Oil Prices Inch Up on Fed Hopes


NEW YORK ( TheStreet) -- Oil prices staged a small rally Wednesday on speculation of further monetary easing by the Federal Reserve and a decline in crude stockpiles.

Brent crude oil for November delivery was rising 68 cents to $109.55 a barrel and West Texas Intermediate (WTI) crude for October delivery was adding 70 cents to $86.14.

The Department of Energy on Wednesday reported that crude oil inventories declined 2.2 million barrels for the week ended Aug. 19 and the American Petroleum Institute (API) on Tuesday evening said that crude inventories had declined 3.3 million barrels in that period.

This, coupled with anticipation that Federal Reserve chairman Ben Bernanke could announce additional stimulus measures during his speech this Friday at the Fed's annual symposium in Jackson Hole, Wyo., unleashed oil price potential to the upside.

Also providing some additional mileage for oil prices was Shell's ( RDS.A) declaration of force majeure on its Nigerian Bonny Light exports until October, following recurrent attacks on its pipelines in Nigeria.

A handful of negative data was released on Wednesday, but traders were putting aside some of that for now.

Both the Department of Energy and API had also reported a big 1.4 million barrels and 6.4 million barrels build in gasoline stockpiles. This, as MasterCard Advisors SpendingPulse's latest weekly U.S. gasoline demand report said gasoline demand decreased by 4.2% compared to a comparable week a year ago and Moody's lowered its Japanese debt rating citing weak growth prospects.

The SpendingPulse macroeconomic indicator is based on aggregate sales and services activity in the MasterCard payments network.

The markets were also disregarding news of the possibility that Libyan leader Col. Moammar Gadhafi has essentially been toppled by rebel leaders and the civil war was coming to an end.

About 1.7 million barrels a day of oil production was lost to the Libyan civil war.

"The Gadhafi regime has fallen and no one is interested," said Commerzbank analysts. "The market apparently doesn't quite want to believe in a quick return of Libya's oil production."
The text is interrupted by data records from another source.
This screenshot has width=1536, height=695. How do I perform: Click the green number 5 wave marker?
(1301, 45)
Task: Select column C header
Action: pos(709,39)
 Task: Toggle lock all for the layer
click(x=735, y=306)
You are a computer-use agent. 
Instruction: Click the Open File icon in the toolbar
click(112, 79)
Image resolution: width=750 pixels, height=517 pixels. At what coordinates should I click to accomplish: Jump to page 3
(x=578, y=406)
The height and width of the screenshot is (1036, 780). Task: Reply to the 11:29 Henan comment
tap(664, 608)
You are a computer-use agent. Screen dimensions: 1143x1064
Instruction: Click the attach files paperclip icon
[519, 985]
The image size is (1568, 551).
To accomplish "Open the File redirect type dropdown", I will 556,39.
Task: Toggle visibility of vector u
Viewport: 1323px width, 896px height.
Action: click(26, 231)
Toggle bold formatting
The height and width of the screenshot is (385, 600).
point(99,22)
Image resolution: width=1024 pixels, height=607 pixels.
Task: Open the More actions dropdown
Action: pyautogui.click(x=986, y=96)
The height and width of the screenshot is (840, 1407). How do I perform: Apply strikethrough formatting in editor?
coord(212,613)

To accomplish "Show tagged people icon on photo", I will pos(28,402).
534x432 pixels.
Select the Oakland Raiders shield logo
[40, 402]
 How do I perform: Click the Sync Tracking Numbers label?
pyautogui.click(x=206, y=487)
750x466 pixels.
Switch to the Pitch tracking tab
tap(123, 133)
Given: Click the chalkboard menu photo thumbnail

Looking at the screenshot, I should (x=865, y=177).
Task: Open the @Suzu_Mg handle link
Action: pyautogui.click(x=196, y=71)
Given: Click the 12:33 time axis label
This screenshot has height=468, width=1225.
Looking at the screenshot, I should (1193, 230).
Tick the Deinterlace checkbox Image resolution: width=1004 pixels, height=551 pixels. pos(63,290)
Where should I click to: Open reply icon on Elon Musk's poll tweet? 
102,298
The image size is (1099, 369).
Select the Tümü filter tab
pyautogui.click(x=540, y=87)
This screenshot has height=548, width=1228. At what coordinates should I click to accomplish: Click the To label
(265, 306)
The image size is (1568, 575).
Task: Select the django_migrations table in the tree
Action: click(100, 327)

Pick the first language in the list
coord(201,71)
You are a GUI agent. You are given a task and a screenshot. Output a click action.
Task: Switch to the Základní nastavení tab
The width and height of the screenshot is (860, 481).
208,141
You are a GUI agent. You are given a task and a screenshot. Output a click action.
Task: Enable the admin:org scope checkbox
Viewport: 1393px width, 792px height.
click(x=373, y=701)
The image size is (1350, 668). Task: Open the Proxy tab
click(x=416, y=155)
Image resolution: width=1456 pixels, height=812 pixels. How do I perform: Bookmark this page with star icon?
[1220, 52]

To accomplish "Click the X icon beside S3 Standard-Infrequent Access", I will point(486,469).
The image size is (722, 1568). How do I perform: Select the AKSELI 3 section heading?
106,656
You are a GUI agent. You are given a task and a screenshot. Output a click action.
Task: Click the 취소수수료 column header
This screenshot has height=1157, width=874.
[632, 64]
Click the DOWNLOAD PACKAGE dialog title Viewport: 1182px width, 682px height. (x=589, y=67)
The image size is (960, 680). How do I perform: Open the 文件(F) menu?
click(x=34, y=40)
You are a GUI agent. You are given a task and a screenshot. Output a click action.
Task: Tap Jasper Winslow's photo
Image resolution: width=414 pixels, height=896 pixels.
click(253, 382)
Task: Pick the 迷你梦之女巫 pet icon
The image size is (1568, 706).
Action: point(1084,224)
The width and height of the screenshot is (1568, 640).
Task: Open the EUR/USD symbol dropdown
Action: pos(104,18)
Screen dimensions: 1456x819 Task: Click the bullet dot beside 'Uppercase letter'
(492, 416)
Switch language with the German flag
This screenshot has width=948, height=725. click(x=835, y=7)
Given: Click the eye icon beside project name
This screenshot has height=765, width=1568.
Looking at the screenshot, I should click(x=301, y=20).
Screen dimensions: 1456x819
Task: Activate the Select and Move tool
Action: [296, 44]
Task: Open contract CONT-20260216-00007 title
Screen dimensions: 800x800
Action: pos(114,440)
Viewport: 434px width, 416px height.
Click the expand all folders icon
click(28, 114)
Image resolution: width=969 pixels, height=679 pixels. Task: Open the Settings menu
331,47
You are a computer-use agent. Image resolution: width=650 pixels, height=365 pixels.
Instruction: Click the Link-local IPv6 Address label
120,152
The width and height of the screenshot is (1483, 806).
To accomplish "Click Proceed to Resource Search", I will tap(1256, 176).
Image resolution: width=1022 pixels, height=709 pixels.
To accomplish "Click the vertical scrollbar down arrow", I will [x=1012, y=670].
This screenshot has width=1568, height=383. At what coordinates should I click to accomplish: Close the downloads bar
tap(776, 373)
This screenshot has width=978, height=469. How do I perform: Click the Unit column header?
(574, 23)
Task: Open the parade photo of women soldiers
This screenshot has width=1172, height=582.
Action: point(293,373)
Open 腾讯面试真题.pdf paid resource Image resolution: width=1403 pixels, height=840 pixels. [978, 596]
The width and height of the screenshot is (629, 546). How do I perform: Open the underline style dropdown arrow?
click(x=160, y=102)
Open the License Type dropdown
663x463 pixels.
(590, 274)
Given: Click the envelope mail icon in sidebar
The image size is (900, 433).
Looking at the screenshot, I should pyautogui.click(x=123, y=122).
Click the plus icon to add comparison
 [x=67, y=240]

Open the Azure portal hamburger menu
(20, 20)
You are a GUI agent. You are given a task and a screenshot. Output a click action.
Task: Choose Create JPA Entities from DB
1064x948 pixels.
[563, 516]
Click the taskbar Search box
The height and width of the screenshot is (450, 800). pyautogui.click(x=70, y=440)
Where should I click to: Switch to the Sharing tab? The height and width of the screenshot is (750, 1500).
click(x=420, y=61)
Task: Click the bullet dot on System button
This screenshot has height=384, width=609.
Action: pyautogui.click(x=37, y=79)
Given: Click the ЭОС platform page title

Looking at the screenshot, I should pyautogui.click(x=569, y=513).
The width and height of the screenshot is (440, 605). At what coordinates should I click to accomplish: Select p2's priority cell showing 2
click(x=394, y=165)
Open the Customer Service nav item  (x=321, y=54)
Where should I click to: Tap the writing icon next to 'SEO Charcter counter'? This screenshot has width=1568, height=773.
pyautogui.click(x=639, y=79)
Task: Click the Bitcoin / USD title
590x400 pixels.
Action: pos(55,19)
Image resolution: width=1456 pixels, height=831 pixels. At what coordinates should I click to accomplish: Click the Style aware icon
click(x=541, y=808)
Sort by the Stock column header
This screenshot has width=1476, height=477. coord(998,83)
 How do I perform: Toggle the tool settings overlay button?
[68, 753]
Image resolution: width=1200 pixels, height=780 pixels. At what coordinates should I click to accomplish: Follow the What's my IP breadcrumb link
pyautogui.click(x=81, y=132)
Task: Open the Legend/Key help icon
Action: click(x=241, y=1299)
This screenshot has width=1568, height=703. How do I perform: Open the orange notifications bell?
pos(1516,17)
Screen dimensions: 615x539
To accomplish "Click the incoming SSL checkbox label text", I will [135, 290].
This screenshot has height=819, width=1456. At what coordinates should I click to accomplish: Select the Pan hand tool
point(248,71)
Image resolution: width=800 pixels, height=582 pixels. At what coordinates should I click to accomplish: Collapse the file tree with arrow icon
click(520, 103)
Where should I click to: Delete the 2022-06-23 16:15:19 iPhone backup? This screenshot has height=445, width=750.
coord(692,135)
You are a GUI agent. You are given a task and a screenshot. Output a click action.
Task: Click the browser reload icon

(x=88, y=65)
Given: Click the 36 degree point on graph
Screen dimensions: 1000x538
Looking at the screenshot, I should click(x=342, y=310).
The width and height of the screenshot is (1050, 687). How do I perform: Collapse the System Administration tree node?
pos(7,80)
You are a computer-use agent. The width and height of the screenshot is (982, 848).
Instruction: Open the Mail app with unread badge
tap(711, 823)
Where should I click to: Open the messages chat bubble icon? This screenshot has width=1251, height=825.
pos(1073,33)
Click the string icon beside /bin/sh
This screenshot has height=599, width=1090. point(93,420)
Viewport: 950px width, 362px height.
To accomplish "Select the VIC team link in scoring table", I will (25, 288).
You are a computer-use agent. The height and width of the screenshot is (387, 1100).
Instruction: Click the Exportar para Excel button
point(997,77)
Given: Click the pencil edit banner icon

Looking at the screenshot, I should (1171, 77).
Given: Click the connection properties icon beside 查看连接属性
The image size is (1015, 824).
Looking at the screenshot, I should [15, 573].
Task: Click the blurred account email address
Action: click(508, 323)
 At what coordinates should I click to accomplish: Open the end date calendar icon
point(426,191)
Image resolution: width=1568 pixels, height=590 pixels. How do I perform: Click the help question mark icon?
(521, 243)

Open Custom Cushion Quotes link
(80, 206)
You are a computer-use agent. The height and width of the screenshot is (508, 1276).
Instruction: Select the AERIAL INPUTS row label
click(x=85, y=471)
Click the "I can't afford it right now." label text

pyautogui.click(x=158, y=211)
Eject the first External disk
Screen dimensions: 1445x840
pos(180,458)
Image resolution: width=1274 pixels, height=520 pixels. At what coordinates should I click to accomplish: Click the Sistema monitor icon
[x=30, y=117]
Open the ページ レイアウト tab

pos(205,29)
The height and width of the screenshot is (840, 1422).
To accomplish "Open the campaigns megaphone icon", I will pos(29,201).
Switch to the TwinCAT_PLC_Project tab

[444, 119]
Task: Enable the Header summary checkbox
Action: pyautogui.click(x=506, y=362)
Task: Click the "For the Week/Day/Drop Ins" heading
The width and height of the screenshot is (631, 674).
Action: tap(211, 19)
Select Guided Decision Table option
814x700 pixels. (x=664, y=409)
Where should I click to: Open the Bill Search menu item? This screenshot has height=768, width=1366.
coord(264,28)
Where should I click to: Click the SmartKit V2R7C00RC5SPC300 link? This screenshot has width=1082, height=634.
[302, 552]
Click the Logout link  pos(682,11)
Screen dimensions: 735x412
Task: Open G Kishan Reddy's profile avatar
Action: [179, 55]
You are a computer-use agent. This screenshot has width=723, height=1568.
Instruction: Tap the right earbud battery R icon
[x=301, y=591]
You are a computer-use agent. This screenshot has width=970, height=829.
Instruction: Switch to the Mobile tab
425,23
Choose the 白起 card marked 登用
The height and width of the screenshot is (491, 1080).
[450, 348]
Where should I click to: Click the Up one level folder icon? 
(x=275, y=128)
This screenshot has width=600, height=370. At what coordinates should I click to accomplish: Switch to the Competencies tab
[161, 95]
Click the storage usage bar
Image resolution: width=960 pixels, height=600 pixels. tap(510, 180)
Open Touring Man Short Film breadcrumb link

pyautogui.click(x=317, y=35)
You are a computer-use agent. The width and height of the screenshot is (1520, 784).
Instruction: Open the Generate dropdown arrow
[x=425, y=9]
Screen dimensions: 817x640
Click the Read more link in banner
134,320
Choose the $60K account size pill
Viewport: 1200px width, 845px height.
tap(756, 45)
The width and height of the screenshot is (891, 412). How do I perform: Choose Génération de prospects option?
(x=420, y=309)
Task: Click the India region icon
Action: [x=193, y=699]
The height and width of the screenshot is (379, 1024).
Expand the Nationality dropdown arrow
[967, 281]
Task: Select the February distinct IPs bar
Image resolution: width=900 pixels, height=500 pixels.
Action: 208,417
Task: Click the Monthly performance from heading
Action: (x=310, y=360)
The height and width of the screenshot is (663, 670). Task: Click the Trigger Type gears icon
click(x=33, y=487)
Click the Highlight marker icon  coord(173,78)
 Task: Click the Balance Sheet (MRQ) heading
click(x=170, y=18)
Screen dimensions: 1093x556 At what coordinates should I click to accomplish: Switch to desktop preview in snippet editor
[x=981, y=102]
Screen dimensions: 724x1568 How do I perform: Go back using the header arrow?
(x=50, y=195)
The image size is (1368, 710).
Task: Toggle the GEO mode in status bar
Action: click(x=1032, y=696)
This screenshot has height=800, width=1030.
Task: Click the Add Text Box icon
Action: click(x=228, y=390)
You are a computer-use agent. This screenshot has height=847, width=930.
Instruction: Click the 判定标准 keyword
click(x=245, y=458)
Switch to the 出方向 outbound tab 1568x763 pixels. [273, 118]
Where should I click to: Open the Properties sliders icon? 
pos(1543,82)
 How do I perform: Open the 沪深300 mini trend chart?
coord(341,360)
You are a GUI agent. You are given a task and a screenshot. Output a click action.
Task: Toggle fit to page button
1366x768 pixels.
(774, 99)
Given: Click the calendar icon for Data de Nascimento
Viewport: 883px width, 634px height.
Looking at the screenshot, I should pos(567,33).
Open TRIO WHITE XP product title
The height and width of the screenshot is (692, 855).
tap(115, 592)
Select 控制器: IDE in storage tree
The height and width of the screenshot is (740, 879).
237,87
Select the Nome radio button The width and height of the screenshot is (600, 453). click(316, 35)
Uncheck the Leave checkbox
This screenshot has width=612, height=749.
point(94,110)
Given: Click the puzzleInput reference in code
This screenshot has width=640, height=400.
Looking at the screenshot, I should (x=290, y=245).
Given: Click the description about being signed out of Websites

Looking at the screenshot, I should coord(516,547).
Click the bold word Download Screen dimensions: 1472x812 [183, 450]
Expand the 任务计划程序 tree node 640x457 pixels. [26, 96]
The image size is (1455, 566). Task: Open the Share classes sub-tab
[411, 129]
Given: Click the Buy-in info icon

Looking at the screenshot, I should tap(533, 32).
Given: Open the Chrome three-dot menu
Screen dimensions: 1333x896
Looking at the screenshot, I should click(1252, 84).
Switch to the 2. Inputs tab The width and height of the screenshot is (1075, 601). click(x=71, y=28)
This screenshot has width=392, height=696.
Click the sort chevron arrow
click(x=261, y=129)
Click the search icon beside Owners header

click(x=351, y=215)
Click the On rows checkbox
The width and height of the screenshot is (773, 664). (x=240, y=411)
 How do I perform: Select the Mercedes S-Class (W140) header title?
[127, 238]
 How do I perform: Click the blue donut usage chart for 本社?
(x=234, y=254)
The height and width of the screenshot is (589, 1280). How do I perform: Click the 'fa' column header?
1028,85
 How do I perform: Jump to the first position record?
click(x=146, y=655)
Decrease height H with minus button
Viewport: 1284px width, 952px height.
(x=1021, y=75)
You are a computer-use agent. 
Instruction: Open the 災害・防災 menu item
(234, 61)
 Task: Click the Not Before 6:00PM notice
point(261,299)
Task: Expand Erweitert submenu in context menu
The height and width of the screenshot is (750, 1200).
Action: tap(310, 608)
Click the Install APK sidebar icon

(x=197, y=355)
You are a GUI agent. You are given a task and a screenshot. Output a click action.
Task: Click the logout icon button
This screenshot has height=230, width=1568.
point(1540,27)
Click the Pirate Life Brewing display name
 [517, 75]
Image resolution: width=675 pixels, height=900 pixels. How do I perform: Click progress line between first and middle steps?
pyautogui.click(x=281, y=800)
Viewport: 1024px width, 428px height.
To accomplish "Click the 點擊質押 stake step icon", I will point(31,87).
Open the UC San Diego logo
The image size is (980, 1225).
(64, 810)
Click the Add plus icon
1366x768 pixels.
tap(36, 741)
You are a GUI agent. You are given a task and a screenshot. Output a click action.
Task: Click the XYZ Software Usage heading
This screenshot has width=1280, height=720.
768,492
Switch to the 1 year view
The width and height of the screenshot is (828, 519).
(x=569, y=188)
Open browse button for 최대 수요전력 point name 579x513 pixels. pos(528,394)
But "we believe the market is underestimating this scenario, both in terms of time scale and production volume," the analysts warned. The analysts say that oil companies are already on their way back to Libya to prepare for a resumption of production.

Natural gas for September delivery was falling 4 cents to 3.957 per million British thermal units on expectations of a big stockpile injection to be reported on Thursday.

Industry analysts surveyed by Platts expect the Department of Energy to report a natural gas inventory build of 72 billion cubic feet to 75 billion cubic feet for the week ended Friday.

Platts said a natural gas build within analysts' expectations would be above both the year ago and five-year average injections.

The Department of Energy releases its weekly natural gas inventory report at 10:30 am ET Thursday.

"Storage tomorrow could be a whopper vs. last year's 38 Bcf, hence natty is struggling to hold its head above $4, despite immediate factors being conducive for a rally," said Summit Energy analyst Matt Smith.

Natural gas prices had popped 10.4 cents Tuesday in reaction to the earthquake that struck the East Coast of the U.S. "Traders bought natural gas futures as a hedge against the possibility of nuclear plant closures after yesterday's 5.8 earthquake," Cameron Hanover analysts explained.

Energy stocks were trading mixed. Royal Dutch Shell was falling 1% to $64.79; Petrobras Argentina ( PZE) was adding 1.3% to $16.59; Suncor Energy ( SU) was rising 0.7% to $30.66; Imperial Oil Limited ( IMO) was gaining 2% to $40.71; Southern Union Company ( SUG) was up 0.1% to $41.64; Atlas Pipeline Partners ( APL) was tumbling 1.4% to $27.57; and Copano Energy ( CPNO) was falling 0.9% to $30.31.